Но перед глазами вставал только страшный образ старухи на больничной койке, и старуха пыталась подняться, сбрасывала с себя одеяло, борясь против своей пошлой, напоказ выставляемой смерти. "Где одежа моя, где одежа моя?"
- Ее в отдельную палату поместить пришлось. Сперва она со всеми была, в общей, а теперь ее в отдельную поместили - из-за запаха. Потому ее и дома держать не могли. Запах этот - он хуже всего, да?
"Не надо бы его откапывать, правда, оставить бы его, как есть, и все..."
И тут он вспомнил, увидел Бартона - в точности таким, как он был. Не призрачного Бартона, не Бартона с фотографии. Бартона. Цвет глаз, волос, живое лицо. Бартон, руки в карманах, покачивал головой.
- Поглядите-ка!
Еж, совсем рядышком, лакал из синего блюдечка.

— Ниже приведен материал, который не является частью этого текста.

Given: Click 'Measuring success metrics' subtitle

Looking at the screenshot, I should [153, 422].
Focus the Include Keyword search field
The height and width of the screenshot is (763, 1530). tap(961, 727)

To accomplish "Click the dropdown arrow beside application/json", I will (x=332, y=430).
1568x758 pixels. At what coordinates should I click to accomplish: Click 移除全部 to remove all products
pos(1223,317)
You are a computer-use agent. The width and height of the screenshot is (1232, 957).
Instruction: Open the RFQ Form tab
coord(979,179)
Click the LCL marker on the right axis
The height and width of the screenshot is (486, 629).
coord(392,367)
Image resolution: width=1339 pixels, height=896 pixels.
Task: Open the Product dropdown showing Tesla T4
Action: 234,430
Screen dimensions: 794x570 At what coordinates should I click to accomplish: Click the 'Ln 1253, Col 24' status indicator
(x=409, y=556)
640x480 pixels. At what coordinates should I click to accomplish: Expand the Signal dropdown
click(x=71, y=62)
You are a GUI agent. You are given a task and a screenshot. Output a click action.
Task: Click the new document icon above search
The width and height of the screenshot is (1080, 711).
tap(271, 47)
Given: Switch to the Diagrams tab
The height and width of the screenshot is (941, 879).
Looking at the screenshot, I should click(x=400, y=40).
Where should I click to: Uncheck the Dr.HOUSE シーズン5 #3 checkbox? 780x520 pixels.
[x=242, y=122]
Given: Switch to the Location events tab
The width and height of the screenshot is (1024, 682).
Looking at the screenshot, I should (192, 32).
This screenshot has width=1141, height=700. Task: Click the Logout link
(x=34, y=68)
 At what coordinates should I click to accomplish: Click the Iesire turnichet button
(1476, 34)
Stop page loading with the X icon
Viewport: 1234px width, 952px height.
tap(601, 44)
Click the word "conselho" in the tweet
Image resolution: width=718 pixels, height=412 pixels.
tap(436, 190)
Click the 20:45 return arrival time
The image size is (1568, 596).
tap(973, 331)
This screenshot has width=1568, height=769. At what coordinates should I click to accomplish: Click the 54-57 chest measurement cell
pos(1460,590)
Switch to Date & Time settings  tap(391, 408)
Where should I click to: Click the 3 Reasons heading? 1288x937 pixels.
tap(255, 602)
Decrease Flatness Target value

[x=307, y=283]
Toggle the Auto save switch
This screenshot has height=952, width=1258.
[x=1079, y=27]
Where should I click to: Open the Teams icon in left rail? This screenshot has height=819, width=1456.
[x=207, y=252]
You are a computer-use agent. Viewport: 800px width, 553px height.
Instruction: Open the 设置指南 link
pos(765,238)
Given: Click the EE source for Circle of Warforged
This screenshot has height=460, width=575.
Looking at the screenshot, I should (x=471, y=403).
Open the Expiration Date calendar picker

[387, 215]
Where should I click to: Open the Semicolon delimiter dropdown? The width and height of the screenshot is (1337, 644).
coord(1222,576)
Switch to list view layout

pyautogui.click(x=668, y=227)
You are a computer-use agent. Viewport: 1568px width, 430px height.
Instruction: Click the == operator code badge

Надо ей сказать, сказать твердо: "Не ходите сюда, я не хочу, не хочу никого". Ведь лето сползет в осень, а там зима, а там она притащит сюда ребенка, и ребенок будет пищать и ползать, а на террасе уже станет холодно, и придется сидеть в комнатах, и она проникнет в дом. Интересно, кому она успела разболтать, что побывала тут, кому уже рассказала про него, про то, как он живет.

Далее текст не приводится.